The content is now just something to fill up the space; the delivery systems are what’s important, not the content.
And that’s the massive shift that has happened in our business.
"Content" may only be a word, but it signifies a total shift in emphasis.
Previously, the most important thing was to solve a business problem.
Then to work out what contribution marketing could make to that.
Then have advertising deliver that solution in the most impactful way.
That was the big idea that would change behaviour.
The delivery system facilitated getting the idea in front of the right people.
But the important thing was the idea.
To put it simply: it was idea first, delivery system second.
But by relegating the idea to content, it becomes far less important.
The delivery system must now come before the idea, before the "content".
So changing the word signifies the complete change in the business.
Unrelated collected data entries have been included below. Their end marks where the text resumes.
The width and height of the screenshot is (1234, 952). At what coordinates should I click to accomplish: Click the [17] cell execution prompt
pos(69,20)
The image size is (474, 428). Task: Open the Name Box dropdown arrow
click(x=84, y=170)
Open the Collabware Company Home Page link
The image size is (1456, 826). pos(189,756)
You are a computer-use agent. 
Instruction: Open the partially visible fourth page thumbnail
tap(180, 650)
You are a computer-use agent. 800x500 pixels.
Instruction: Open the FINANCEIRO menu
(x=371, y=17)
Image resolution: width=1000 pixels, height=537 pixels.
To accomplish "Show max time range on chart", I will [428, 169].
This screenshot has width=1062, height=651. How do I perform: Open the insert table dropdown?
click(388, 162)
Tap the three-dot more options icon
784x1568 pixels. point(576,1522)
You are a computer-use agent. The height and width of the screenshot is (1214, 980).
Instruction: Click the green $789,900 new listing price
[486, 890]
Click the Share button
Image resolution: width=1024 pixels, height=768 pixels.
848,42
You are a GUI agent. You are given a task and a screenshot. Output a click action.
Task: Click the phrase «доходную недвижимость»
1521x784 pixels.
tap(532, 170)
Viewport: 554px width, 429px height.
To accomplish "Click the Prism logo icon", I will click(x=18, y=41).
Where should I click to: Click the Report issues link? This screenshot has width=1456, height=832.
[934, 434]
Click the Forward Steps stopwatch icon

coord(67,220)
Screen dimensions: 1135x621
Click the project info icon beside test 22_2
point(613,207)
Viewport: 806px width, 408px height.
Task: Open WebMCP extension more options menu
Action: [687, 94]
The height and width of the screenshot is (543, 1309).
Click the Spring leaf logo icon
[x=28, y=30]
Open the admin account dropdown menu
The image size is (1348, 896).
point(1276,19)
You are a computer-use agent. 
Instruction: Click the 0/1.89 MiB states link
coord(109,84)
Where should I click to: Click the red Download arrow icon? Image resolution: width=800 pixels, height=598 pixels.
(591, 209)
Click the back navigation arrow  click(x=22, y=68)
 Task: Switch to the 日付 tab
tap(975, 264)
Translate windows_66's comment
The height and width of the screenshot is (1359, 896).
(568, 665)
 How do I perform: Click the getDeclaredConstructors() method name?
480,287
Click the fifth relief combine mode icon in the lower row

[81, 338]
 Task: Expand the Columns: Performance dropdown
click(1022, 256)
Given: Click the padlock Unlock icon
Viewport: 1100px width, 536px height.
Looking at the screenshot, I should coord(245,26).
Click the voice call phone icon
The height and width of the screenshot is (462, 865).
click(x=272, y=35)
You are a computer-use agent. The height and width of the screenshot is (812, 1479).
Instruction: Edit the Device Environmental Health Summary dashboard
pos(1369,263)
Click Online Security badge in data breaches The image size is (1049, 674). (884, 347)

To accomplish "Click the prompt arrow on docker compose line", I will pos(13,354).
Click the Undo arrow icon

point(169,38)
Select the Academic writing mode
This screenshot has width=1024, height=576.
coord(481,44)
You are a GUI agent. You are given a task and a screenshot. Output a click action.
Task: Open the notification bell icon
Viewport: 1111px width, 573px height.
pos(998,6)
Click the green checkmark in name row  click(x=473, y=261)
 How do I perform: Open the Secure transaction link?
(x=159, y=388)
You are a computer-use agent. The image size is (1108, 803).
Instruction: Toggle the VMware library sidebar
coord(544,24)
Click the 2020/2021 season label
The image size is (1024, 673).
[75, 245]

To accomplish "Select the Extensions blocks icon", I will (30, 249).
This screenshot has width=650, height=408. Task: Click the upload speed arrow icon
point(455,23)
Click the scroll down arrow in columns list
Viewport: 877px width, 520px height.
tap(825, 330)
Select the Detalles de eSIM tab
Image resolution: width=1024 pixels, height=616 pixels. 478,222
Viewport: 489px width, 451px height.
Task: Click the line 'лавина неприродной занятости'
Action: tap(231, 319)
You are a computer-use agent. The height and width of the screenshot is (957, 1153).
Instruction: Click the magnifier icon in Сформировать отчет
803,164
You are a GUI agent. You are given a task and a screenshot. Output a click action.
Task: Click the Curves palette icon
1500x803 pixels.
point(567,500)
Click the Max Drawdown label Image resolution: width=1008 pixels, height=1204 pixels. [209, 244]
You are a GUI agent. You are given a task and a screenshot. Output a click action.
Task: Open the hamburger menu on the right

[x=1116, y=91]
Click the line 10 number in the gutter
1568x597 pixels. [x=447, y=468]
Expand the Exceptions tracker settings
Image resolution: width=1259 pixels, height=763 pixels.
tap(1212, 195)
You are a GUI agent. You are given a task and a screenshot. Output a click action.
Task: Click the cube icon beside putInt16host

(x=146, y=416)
In case I was wrong, I looked up "content" in the dictionary.
"Content (noun): everything that is inside a container; the contents of a box."
So there it is: we’re in the shipping business.
This article from Harvard Business Review calls content "crap".
We never call anything that’s good “content.” Nobody walks out of a movie they loved and says, “Wow! What great content!” Nobody listens to “content” on their way to work in the morning. Do you think anybody ever called Ernest Hemingway a “content creator”? If they did, I bet he would punch ‘em in the nose.
Yet while content — a commodity to be acquired, distributed, and leveraged — remains a fiction in the minds of business planners, digital technology has given marketers enormous opportunities to publish and produce. To take advantage of those opportunities, marketers need to shift their mental models and think more like publishers.
I had interviewed for a Content Strategy position in the last year and it started with the question asking how I defined content. I would say that content is EVERYTHING you put out there as a brand. EVERYTHING. That means paid AND unpaid (or paid, earned, and owned if you'd rather). You can turn things your customers are sharing online into content too.
We are sloppy with our language describing marketing and advertising terms. We are verbose when its not needed to make things obfuscated. And so we end up with words that have little meaning and devalue the things we create. Shame on us.